*What is needed*: Please print the rows below word for word, with no changes.

[start Exercise inputs]

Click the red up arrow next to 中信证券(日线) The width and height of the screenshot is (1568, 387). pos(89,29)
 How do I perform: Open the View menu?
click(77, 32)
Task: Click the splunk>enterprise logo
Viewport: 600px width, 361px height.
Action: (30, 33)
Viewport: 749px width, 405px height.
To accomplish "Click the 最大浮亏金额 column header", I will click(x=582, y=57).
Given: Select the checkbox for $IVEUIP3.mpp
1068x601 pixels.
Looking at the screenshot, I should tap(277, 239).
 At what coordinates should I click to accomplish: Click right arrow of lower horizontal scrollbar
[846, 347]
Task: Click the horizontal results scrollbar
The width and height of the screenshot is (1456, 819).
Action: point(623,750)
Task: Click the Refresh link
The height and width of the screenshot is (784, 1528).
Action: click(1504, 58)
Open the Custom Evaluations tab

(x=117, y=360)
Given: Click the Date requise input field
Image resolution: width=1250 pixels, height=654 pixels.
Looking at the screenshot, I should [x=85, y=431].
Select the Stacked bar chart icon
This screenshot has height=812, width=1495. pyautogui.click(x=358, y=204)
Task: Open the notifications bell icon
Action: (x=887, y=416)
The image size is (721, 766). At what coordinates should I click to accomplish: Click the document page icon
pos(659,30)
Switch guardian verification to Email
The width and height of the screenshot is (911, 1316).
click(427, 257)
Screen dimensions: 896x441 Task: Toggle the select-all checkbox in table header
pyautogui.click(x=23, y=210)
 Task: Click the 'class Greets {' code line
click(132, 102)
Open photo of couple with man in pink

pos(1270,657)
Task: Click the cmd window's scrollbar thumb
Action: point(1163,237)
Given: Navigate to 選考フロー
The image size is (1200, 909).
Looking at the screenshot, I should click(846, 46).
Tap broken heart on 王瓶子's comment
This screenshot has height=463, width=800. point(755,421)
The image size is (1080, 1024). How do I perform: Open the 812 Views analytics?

[end Exercise inputs]

*Output for this task*:
Click the red up arrow next to 中信证券(日线) The width and height of the screenshot is (1568, 387). pos(89,29)
 How do I perform: Open the View menu?
click(77, 32)
Task: Click the splunk>enterprise logo
Viewport: 600px width, 361px height.
Action: (30, 33)
Viewport: 749px width, 405px height.
To accomplish "Click the 最大浮亏金额 column header", I will click(x=582, y=57).
Given: Select the checkbox for $IVEUIP3.mpp
1068x601 pixels.
Looking at the screenshot, I should tap(277, 239).
 At what coordinates should I click to accomplish: Click right arrow of lower horizontal scrollbar
[846, 347]
Task: Click the horizontal results scrollbar
The width and height of the screenshot is (1456, 819).
Action: point(623,750)
Task: Click the Refresh link
The height and width of the screenshot is (784, 1528).
Action: click(1504, 58)
Open the Custom Evaluations tab

(x=117, y=360)
Given: Click the Date requise input field
Image resolution: width=1250 pixels, height=654 pixels.
Looking at the screenshot, I should [x=85, y=431].
Select the Stacked bar chart icon
This screenshot has height=812, width=1495. pyautogui.click(x=358, y=204)
Task: Open the notifications bell icon
Action: (x=887, y=416)
The image size is (721, 766). At what coordinates should I click to accomplish: Click the document page icon
pos(659,30)
Switch guardian verification to Email
The width and height of the screenshot is (911, 1316).
click(427, 257)
Screen dimensions: 896x441 Task: Toggle the select-all checkbox in table header
pyautogui.click(x=23, y=210)
 Task: Click the 'class Greets {' code line
click(132, 102)
Open photo of couple with man in pink

pos(1270,657)
Task: Click the cmd window's scrollbar thumb
Action: point(1163,237)
Given: Navigate to 選考フロー
The image size is (1200, 909).
Looking at the screenshot, I should click(846, 46).
Tap broken heart on 王瓶子's comment
This screenshot has height=463, width=800. point(755,421)
The image size is (1080, 1024). How do I perform: Open the 812 Views analytics?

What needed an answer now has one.